講習会の開催にあたり、主催者を代表して公益社団法人競走馬育成協会北海道支部の荻野豊支部長は「本日はご多忙のところ、多数の方にご出席いただきまして誠にありがとうございます。当会主催の育成技術講習会は、今回で11回目となり、たいへん好評をいただいております。いつもと異なり、6月に開催するのは、暑熱対策の講習をさせていただくためです。今回のテーマは、育成馬の栄養管理と競走馬の暑熱対策についての二本立てです。栄養管理については2019年以来5年ぶりの開催です。暑熱対策については、昨年の秋のアンケートで、再度せり直前に実施してほしいという要望を踏まえて開催させていただくものです。栄養管理については、新たな知見を踏まえながら、お話をしていただきますが、全世界的な天候不順により、昨今飼料が高騰しております。代替えできる飼料は何かと、みなさまが直面している悩みなどをお聞かせください」とあいさつした。

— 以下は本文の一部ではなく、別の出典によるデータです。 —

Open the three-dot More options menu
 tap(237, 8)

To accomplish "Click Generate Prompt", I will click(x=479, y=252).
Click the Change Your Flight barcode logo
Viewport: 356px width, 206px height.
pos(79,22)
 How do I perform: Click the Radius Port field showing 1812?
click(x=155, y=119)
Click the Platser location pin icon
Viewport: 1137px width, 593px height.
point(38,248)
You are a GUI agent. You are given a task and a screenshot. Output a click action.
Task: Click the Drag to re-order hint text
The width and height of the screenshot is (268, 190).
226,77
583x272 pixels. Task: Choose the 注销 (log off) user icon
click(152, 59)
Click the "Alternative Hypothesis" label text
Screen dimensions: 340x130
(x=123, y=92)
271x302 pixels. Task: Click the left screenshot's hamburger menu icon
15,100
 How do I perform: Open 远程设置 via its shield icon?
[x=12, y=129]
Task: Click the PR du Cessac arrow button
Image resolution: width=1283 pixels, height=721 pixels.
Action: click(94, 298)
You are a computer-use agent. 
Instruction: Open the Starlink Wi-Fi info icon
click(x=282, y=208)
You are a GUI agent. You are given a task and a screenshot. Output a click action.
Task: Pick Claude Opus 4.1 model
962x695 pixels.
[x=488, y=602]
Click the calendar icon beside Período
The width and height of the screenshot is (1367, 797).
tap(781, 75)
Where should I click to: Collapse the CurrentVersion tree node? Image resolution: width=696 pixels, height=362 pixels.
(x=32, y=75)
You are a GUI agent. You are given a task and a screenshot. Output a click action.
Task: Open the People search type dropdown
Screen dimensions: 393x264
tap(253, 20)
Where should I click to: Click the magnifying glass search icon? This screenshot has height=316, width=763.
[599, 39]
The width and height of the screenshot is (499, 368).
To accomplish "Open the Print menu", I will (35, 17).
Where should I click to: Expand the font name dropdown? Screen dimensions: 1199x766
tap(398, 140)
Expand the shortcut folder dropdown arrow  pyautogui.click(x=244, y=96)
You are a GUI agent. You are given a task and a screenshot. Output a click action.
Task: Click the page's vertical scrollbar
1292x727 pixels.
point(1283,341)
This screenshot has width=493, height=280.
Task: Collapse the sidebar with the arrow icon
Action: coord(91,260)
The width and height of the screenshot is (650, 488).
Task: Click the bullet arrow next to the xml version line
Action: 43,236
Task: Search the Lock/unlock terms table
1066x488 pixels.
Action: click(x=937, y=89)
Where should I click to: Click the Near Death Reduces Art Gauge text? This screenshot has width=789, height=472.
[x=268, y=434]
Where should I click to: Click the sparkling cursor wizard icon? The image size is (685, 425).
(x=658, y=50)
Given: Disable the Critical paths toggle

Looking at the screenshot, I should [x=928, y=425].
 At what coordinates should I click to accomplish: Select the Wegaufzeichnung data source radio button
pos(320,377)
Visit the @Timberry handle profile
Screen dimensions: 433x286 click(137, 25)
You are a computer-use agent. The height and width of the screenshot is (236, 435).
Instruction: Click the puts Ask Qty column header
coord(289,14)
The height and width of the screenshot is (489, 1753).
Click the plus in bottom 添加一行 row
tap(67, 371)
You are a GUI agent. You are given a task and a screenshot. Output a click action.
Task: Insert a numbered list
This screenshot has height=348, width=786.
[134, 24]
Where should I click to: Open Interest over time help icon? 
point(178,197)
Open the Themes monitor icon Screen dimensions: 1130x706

「育成馬の栄養管理」をテーマに講演したJRA日高育成牧場の松井朗上席調査役は、平成4年にJRAに入会。以来、現在まで馬の栄養をライフワークに研究を続け、学会や講習会でその調査研究を発表している。講演のなかで松井上席調査役は発育期整形外科疾患(DOD)の予防や故障なく質の高いトレーニングができる栄養管理について言及した。
「競走馬の暑熱対策について」を演題に講演したJRA日高育成牧場の大村一副場長は1995年にJRAに入会。美浦トレーニングセンター競走馬診療所、競走馬総合研究所運動科学研究室、日高育成牧場生産育成研究室、カリフォルニア大学デービス校でポスドクなどにおいて、競走馬の心肺機能やトレーニングに関する研究を長きに渡り取り組んで、獣医学博士号を取得した。今年3月にJRA日高育成牧場の副場長に赴任したという。
講演のなかで、大村副場長は、熱中症と熱さ指数(WBGT)、暑熱環境が馬の生理機能に与える影響、効果的な冷却方法、暑熱下での体調管理について、東京2020オリンピックで行った対策などを示した。